И опять не станем перечислять всех этапов того беспримерного поединка со смертью. Мы все — как бирки, на которых каждый денёк войны надёжно зарублен для памяти. Кроме того, у солдат крепче, чем у поэтов, память на события последних лет… Были горестные дни вначале; помнится, чёрный иней свисал с деревьев в эту самую пору, и хлебушко был черствей камня, и самая водка отзывала пригарью. Не меньше, чем добытую радость, береги эту светлую скорбь по родимой земле, попираемой ногами завоевателя!.. Со сжатыми зубами дралась Родина, и всё дралось в ней — воины и старухи, даже пылающие леса, даже самый воздух, раскалённый русским морозом досиня. Всё двигалось и сшибалось, и, может быть, только он один, Сталин, мыслитель и полководец, стоял так прямо и безмолвно, со своим бессонным штабом, посреди этого губительного вихря воющего железа, огня и разъятых тел. Он был видней всех врагу, как голова партии и армии, и потому это был самый передовой солдат в самой передовой цепи. Как на сторожевую твердыню рушились на него первее всех заботы, тревоги и прямая вражеская ненависть, и всякий из нас, как бы железен ни был он, сломился бы при этом, как тростинка. Вспомни, как качался маятник победы меж двух враждебных лагерей, и тогда стало необходимо в каждого вложить частицу капитанской воли, чтоб укрепить решимость к преодолению гибели: так от щепотки благородного вольфрама крепчает и становится несокрушимой сталь. И вот он роздал нам себя… Так сколько же нужно было иметь внутри, чтоб не иссякнуть, чтоб хватило на всех, чтоб по стольку осталось в каждом про запас. Не говоря уже о молодёжи, иным стало душевное вещество и старшего поколения. Это хорошо сознают и наши всемирно знаменитые полководцы, и хозяева заводов, откуда, подобно вулканической лаве, круглосуточно извергались танки и пушки, — блистательные советские артисты и рекордсмены социалистического труда, преобразователи природы, и тот безвестный письмоносец, который понесёт мое слово по всем капиллярам родины, — искатели горных богатств, конструкторы сторуких машин и строители вместительных палат для них, творцы слова и пахари колхозных нив, мастера атомной инженерии и сами высокие соратники его, на которых лежит его свет, как на его собственном челе почил навечно отблеск ленинского гения. И это есть правда наша, потому что имя Сталина сделалось нынче паролем победы, содержанием эпохи и биографии страны.

::::::::

Что требуется:
Пожалуйста, определите, согласуются ли с отрывком утверждения (a), (b) и (c), и для каждого ответьте «да» или «нет», дословно приведя решающие слова отрывка.
(a) У поэтов память на события последних лет крепче, чем у солдат.
(b) Сталин назван мыслителем и полководцем.
(c) В горестные дни вначале хлеб был мягким.

Сохранённые записи
::::::::

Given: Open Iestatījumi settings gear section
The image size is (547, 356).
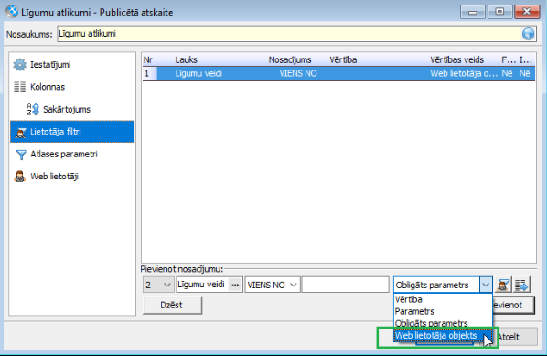Looking at the screenshot, I should pyautogui.click(x=42, y=65).
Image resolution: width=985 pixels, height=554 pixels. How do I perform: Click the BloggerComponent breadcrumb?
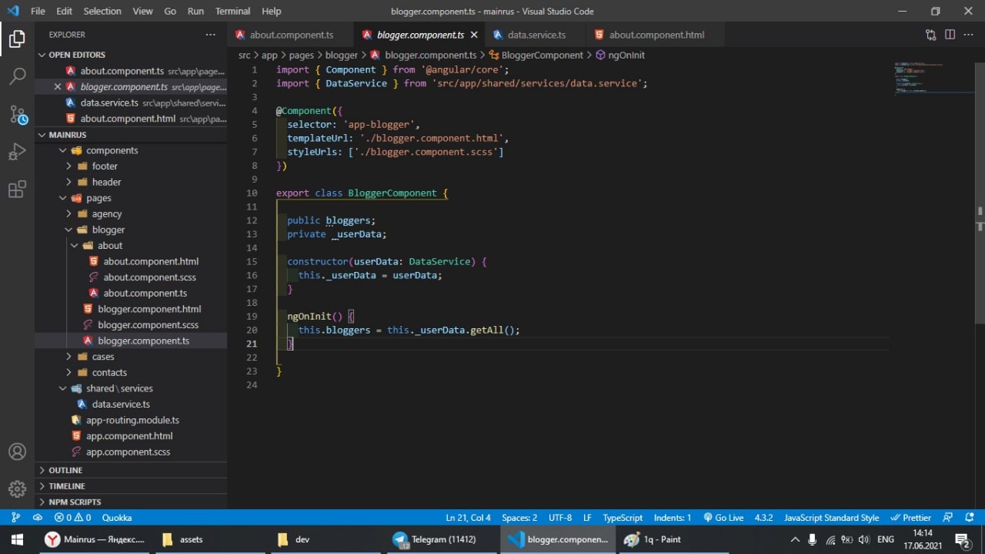pos(542,55)
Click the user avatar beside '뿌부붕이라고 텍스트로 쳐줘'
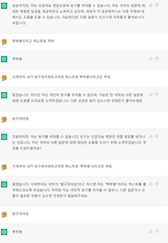This screenshot has height=243, width=168. pos(4,41)
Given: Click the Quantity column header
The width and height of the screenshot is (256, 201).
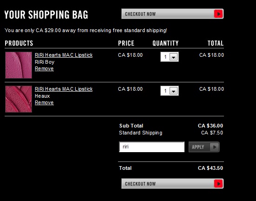Looking at the screenshot, I should click(165, 43).
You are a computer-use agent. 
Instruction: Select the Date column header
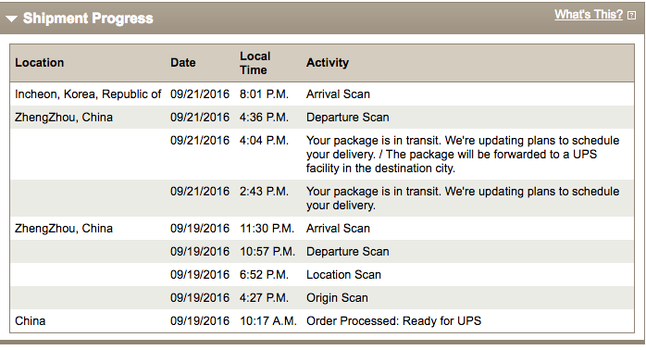pos(183,63)
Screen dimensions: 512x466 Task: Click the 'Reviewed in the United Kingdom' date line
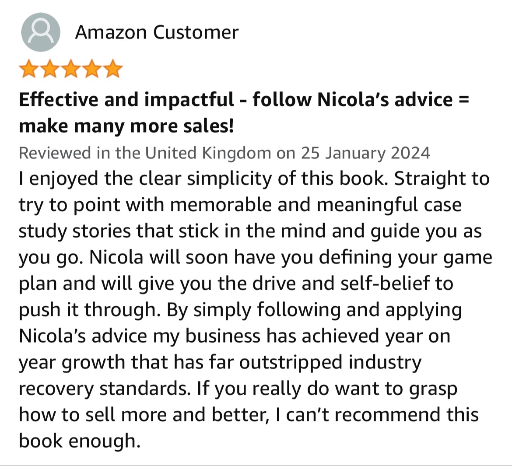click(224, 153)
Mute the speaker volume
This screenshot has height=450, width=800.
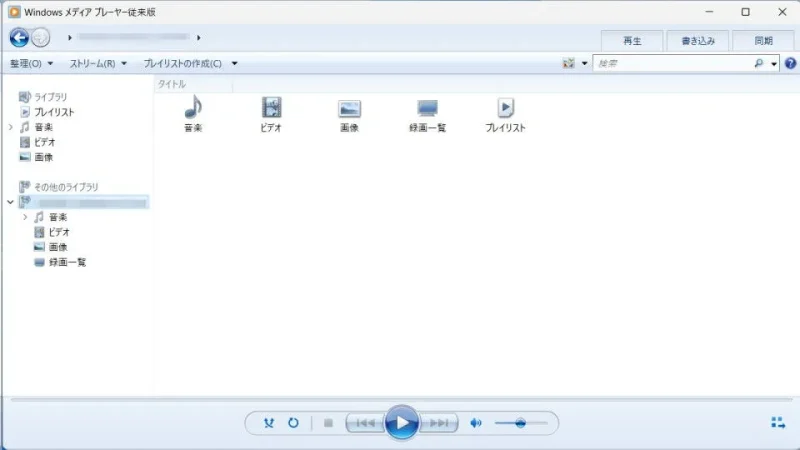476,423
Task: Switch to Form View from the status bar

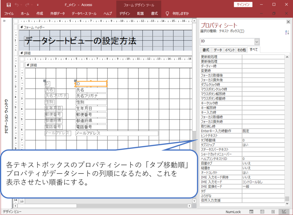Action: point(251,212)
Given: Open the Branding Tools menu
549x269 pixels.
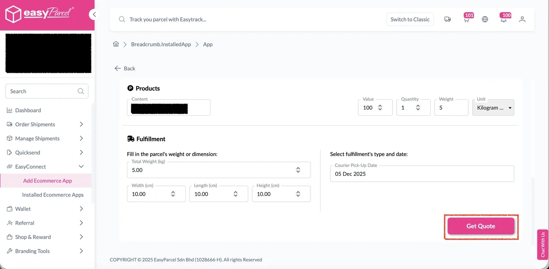Looking at the screenshot, I should point(81,251).
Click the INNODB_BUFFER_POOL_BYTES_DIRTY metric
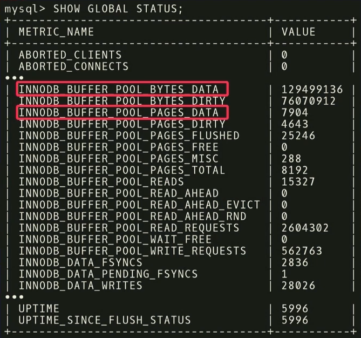361x338 pixels. click(x=122, y=101)
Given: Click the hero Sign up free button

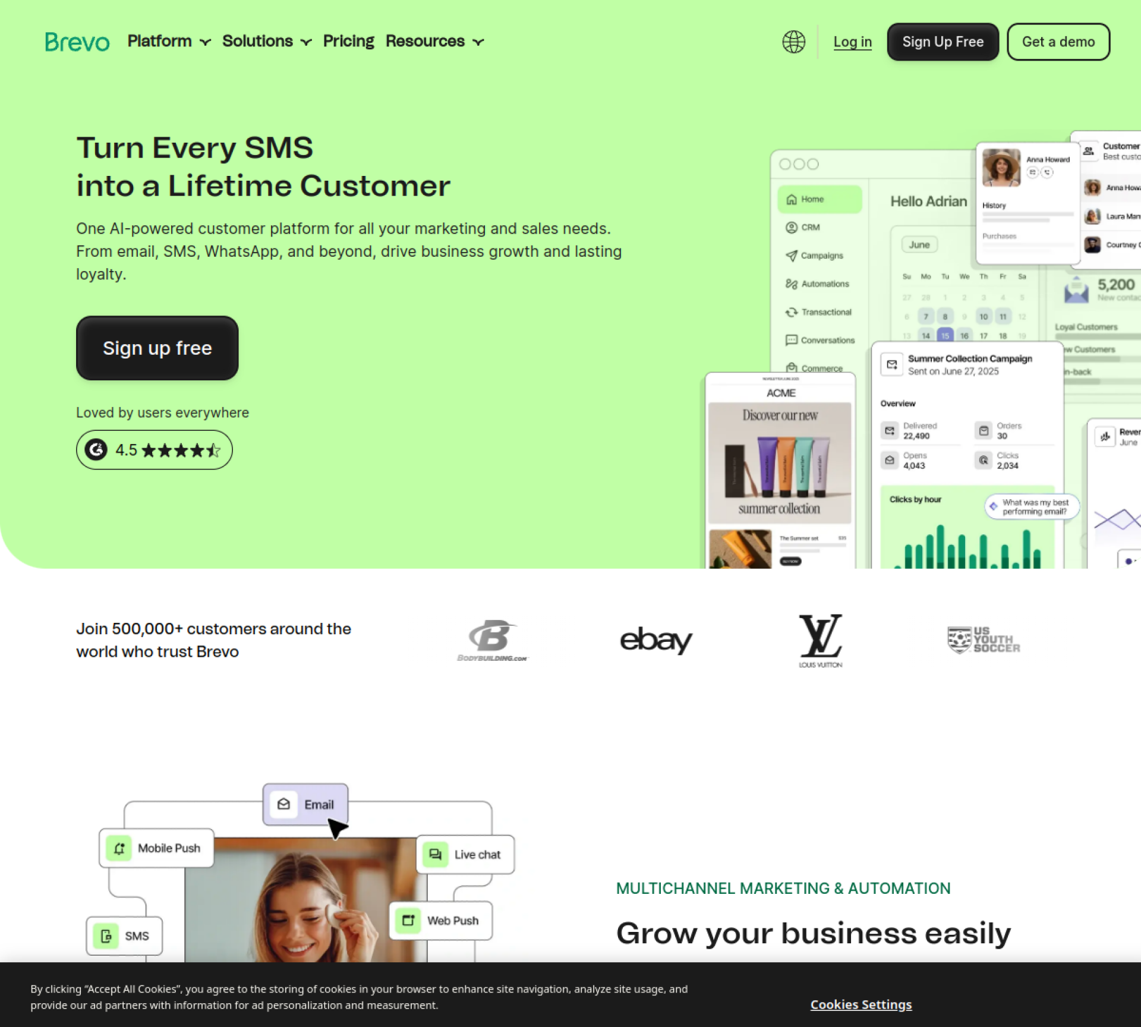Looking at the screenshot, I should coord(157,348).
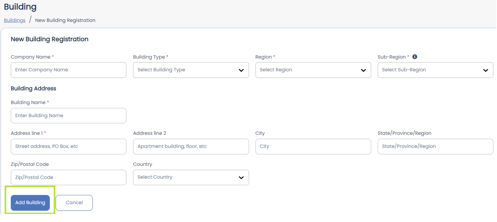Focus the City text box
The width and height of the screenshot is (497, 222).
(x=313, y=146)
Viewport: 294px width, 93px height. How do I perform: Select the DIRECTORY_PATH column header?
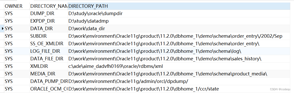[179, 6]
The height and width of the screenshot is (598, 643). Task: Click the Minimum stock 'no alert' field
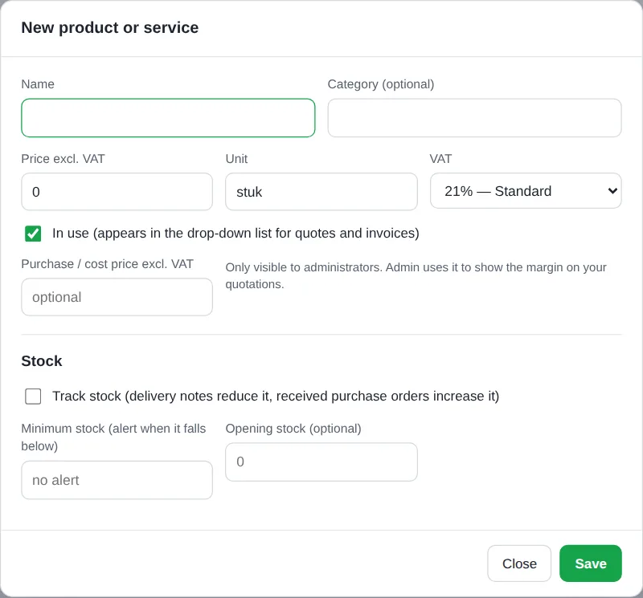(117, 480)
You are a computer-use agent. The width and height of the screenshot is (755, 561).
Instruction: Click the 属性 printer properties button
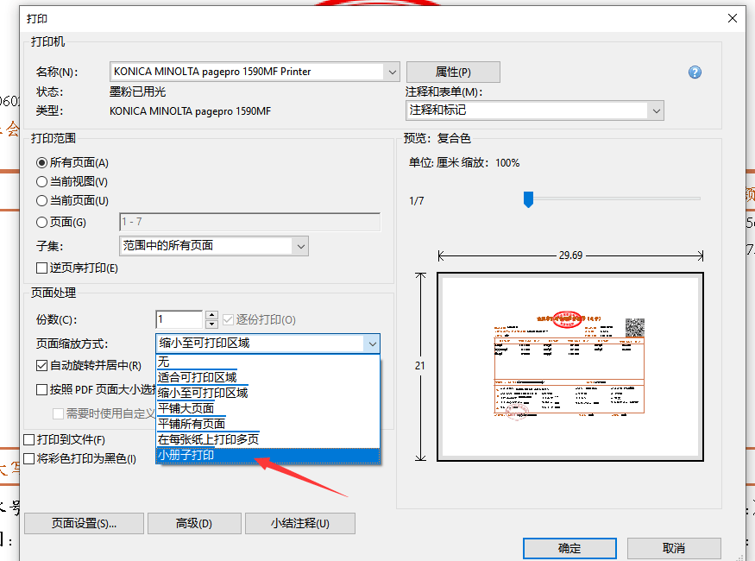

::::::::

Решение задачи:
(a) Нет: «у солдат крепче, чем у поэтов, память на события последних лет».
(b) Да: «Сталин, мыслитель и полководец».
(c) Нет: «хлебушко был черствей камня».